TASK TO COMPLETE:
Report how many lines below contain the word "every", giving the number and no other words.

══ RECORD EXTRACTS

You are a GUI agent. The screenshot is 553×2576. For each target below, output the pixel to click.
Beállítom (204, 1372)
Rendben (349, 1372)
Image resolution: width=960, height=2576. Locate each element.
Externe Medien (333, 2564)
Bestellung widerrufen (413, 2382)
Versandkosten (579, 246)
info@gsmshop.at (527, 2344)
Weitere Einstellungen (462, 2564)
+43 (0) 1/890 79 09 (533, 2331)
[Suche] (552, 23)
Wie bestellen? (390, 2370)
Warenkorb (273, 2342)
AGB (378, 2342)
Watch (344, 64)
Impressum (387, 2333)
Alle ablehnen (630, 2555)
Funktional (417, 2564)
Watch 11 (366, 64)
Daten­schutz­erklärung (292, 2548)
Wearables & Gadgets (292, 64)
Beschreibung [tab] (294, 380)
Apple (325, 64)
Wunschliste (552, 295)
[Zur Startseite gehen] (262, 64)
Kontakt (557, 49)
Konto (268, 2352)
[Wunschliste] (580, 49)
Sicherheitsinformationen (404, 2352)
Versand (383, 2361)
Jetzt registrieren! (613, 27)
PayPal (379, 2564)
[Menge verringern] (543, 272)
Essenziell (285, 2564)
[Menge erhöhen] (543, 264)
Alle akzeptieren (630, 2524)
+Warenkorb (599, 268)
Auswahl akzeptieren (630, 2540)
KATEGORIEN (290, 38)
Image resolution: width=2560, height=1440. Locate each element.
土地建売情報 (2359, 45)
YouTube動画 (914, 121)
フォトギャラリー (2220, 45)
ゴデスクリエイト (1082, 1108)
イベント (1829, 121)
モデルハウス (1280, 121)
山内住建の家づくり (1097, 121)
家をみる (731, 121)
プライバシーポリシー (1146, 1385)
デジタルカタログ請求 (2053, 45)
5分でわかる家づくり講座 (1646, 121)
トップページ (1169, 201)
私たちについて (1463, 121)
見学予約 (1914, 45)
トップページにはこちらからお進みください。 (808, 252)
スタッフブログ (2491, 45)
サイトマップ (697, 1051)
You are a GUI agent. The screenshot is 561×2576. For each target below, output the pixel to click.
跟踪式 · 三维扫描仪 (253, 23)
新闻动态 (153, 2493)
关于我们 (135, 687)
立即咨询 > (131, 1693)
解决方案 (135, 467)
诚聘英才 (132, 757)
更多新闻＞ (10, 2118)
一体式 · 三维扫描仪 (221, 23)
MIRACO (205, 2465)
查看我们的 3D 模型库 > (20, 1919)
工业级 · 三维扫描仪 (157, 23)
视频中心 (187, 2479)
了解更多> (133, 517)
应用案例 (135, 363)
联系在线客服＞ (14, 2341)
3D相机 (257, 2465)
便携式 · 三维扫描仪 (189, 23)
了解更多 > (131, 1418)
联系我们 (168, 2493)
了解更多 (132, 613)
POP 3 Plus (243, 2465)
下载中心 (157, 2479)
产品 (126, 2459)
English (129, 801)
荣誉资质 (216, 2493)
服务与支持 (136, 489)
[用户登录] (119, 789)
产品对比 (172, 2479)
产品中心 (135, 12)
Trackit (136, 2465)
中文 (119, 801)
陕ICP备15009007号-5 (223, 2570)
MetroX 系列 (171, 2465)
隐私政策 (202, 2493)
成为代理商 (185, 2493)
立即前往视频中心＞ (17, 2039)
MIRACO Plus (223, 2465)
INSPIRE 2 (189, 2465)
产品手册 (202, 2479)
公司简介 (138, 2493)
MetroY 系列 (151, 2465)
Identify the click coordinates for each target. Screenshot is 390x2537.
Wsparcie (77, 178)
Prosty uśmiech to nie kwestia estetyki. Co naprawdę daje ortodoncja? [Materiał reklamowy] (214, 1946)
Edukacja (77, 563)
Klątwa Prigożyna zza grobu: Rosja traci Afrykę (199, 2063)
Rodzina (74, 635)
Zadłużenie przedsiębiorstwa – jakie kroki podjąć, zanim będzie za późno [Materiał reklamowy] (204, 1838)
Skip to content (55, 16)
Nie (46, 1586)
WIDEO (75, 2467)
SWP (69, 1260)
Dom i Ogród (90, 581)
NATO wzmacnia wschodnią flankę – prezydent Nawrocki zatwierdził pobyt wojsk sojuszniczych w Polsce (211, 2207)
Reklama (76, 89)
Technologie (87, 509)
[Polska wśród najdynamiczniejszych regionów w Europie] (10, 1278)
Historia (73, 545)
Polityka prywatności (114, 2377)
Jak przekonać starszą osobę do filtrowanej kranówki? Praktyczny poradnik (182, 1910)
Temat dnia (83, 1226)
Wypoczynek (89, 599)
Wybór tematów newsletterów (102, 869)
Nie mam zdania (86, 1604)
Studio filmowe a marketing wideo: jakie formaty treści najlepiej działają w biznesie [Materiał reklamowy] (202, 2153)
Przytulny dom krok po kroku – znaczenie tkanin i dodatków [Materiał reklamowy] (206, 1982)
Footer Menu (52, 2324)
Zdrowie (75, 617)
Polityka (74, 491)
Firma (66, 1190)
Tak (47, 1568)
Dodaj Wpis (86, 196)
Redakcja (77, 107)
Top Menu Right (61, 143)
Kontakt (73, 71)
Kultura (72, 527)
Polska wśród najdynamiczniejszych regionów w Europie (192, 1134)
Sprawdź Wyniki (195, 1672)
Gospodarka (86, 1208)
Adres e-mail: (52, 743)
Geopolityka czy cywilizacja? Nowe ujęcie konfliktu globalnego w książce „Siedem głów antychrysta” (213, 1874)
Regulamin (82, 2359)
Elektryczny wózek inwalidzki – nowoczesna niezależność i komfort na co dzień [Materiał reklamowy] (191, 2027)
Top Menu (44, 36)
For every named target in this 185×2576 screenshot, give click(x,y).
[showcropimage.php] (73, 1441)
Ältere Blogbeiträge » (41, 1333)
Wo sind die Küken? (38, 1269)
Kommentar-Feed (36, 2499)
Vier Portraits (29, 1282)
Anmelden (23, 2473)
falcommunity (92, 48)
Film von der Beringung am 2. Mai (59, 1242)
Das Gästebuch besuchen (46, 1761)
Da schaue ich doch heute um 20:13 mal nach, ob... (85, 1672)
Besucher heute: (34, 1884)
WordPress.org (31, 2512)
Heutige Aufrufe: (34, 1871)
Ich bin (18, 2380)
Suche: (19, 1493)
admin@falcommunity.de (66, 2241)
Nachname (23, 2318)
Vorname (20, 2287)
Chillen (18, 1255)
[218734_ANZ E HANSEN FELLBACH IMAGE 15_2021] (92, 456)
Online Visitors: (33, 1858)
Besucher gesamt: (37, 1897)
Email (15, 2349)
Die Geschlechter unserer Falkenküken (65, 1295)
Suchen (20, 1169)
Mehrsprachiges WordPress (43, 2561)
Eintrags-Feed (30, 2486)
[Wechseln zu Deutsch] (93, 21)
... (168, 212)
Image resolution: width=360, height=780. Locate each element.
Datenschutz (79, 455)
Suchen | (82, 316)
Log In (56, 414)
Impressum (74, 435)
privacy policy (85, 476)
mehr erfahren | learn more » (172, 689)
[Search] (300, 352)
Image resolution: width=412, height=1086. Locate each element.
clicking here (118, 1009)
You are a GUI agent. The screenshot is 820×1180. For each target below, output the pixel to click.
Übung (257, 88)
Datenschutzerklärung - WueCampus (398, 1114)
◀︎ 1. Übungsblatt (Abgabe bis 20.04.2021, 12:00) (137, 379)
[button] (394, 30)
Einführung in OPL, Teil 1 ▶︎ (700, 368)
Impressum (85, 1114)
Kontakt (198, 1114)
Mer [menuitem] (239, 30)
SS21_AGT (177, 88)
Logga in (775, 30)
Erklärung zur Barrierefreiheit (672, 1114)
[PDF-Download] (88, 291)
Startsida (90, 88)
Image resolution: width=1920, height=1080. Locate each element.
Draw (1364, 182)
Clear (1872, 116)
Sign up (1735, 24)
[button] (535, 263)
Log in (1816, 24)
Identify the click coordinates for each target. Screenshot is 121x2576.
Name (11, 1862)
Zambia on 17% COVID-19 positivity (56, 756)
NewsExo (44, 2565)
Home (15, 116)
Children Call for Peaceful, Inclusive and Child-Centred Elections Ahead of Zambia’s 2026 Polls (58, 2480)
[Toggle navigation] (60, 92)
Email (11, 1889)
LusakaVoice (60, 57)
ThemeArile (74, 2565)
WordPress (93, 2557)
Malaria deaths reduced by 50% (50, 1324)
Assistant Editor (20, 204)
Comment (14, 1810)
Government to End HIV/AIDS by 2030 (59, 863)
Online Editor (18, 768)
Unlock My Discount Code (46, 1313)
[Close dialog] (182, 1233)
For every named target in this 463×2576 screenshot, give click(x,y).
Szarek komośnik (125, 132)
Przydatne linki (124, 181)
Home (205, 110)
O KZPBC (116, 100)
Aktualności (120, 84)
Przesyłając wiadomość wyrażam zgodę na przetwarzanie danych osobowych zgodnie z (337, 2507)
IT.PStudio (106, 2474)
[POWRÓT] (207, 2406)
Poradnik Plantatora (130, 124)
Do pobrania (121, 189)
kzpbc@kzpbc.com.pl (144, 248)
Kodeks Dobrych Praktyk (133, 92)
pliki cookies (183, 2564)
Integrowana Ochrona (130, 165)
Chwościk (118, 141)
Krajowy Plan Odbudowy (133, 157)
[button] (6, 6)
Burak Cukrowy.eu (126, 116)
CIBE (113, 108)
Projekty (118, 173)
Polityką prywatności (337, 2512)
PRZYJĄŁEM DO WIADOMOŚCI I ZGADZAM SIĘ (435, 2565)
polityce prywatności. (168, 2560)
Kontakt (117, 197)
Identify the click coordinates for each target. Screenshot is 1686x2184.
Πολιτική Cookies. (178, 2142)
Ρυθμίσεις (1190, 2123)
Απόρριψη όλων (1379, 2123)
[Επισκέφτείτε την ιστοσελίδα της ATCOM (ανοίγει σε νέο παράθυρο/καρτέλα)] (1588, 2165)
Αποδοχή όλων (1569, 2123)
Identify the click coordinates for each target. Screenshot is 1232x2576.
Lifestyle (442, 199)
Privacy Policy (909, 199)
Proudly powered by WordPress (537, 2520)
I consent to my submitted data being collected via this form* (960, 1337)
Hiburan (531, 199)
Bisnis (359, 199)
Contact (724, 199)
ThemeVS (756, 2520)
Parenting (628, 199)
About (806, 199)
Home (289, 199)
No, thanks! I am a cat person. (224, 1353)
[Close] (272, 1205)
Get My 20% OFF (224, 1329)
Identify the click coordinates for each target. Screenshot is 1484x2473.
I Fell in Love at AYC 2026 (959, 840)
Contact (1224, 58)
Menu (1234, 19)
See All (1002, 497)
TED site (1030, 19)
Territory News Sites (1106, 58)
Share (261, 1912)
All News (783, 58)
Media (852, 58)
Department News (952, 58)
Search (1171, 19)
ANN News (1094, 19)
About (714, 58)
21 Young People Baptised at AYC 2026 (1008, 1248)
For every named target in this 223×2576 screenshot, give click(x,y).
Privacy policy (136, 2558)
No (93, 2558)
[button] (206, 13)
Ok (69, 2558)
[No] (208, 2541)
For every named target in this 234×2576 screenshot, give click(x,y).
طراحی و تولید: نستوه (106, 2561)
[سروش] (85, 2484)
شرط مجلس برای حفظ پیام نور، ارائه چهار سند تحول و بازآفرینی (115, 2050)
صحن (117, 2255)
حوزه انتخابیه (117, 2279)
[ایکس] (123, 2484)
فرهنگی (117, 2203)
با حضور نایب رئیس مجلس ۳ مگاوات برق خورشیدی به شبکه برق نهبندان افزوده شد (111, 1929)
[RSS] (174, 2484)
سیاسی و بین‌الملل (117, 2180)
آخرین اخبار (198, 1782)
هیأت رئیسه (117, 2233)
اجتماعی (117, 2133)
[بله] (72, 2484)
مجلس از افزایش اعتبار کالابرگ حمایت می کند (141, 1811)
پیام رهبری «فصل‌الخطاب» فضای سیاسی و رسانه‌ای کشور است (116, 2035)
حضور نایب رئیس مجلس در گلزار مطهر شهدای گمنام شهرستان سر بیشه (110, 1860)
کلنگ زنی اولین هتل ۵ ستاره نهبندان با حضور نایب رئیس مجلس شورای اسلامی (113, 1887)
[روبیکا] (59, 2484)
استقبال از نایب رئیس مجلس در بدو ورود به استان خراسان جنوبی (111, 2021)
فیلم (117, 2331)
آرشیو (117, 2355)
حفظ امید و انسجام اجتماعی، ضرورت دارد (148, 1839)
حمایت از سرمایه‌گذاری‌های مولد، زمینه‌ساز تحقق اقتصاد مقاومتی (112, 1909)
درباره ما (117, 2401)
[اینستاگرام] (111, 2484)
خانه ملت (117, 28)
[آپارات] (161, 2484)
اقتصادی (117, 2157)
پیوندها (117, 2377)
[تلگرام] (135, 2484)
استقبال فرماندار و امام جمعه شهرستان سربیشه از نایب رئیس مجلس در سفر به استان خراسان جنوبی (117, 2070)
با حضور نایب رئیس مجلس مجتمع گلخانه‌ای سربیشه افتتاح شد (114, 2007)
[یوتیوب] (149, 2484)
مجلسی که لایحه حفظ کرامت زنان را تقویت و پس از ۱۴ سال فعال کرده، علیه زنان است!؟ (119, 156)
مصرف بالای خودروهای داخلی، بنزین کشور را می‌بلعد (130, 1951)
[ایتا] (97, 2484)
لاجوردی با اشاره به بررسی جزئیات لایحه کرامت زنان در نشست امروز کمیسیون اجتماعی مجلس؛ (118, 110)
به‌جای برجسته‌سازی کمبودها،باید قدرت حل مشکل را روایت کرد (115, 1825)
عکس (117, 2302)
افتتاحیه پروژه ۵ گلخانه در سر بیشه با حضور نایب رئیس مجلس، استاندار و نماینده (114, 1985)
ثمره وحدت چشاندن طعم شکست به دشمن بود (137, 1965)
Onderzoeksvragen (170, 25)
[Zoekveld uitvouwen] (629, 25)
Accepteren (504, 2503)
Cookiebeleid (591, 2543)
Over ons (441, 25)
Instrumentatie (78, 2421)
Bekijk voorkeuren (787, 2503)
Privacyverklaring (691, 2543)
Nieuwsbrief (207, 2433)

════

RESULT FOR THIS EXERCISE:
4